RiskMetric’s Ted Allen writes that Republicans are unlikely to rollback Dodd-Frank, which would create even more uncertainty; more likely are efforts to defund portions of it, making implementation moot. According to Politico.com, GOP lawmakers will “significantly ramp up oversight of agencies like the Securities and Exchange Commission in the wake of Democratic financial services overhaul, which they believe gives the regulators too broad authority over markets”. Many predict gridlock in both the House and Senate, with a “steady stream of hearings attacking Dodd-Frank, partly to satisfy lobbyists and campaign donors,” CNBC reports.

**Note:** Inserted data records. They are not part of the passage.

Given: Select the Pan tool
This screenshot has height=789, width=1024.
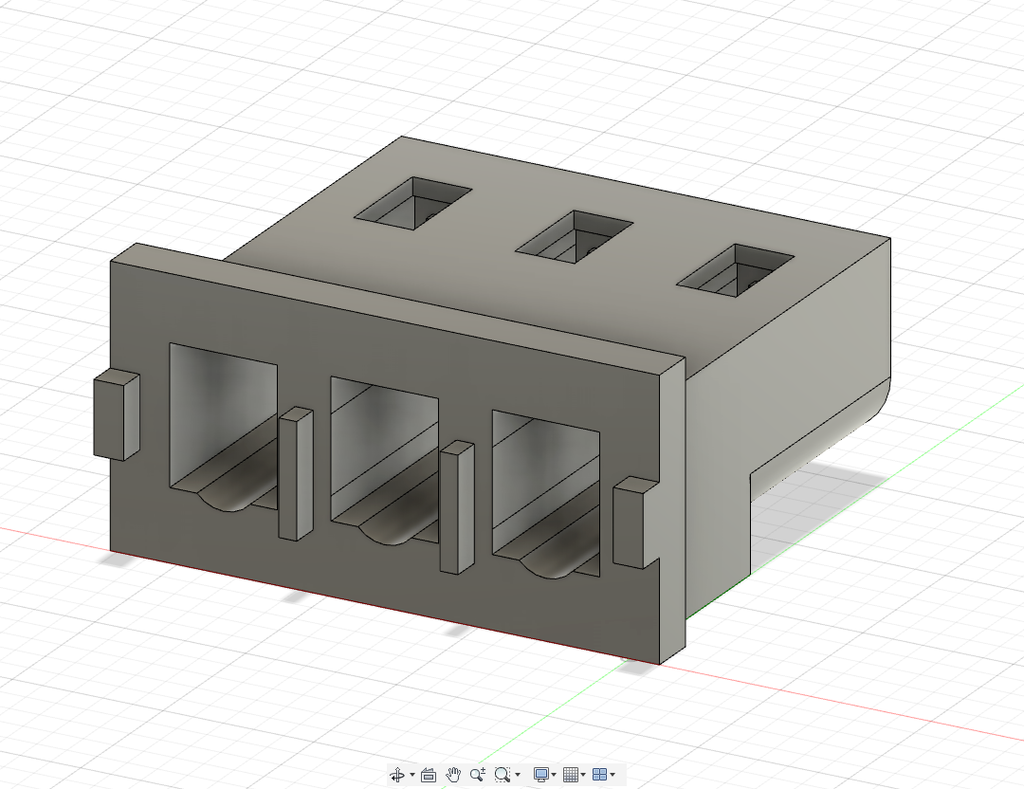Looking at the screenshot, I should [x=455, y=773].
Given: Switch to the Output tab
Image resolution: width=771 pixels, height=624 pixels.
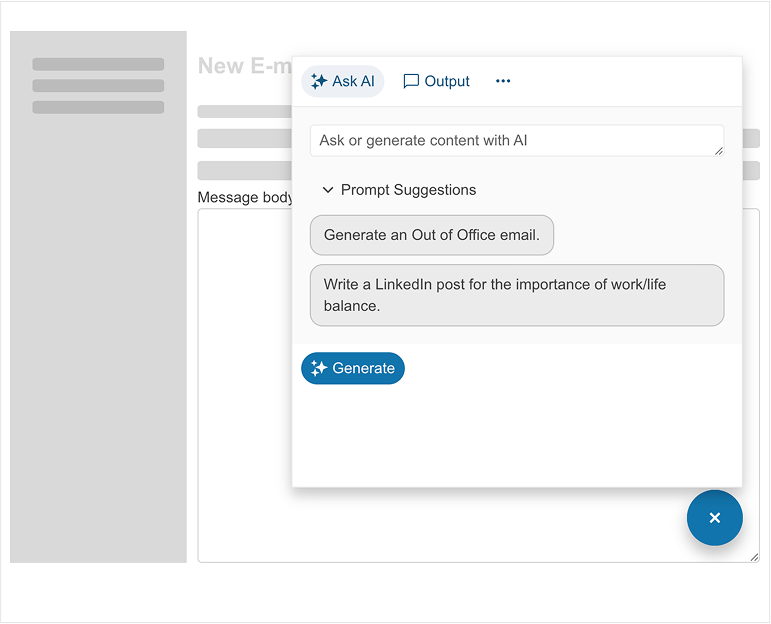Looking at the screenshot, I should tap(436, 82).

While the Senate isn’t expected to change hands, the House is—which affects the leadership of the House Financial Services Committee. Current chairman Barney Frank – who’s in a stiff reelection race – is expected to hand over the gavel to the current ranking Democrat on the committee, Alabama Rep. Spencer Bachus. Frank told Politico that he was worried about Republicans cutting funding for such agencies as the Securities and Exchange Commission and the new Consumer Financial Protection Bureau, which is being organized by new White House appointee Elizabeth Warren, a staunch critic of Wall Street.
- Ending provisions for “too big to fail” that would let failing institutions dissolve, rather than propping them up with bailout money;
- Continued tinkering with Dodd-Frank provisions;
- Limiting the reach of the Consumer Financial Protection Bureau.
So what do midterm elections mean for sustainability progress? It means that individuals and institutions will have to stand up against entrenched business interests, as former Labor Secretary Robert Reich argued on Friday concerning the Tea Party. It means many of those tens of thousands who turned out for Saturday’s Rally to Restore Sanity will need to turn out again, not in Washington but through local venues and other outlets—including proxy voting. Fortunately, the current hypermedia environment, combined with pressures for greater transparency and accountability – particularly from shareholders – make participation in sustainability governance matters more accessible.
You don’t need Congress or state governments to make a difference. You need to organize. As Amy Nothoff, California advocacy director for the Natural Resources Defense Council (NRDC) told Time Magazine: “The coalition we’ve put together to fight Prop 23 is the new face of the environmental movement. This is enough to actually make a difference in the political process.”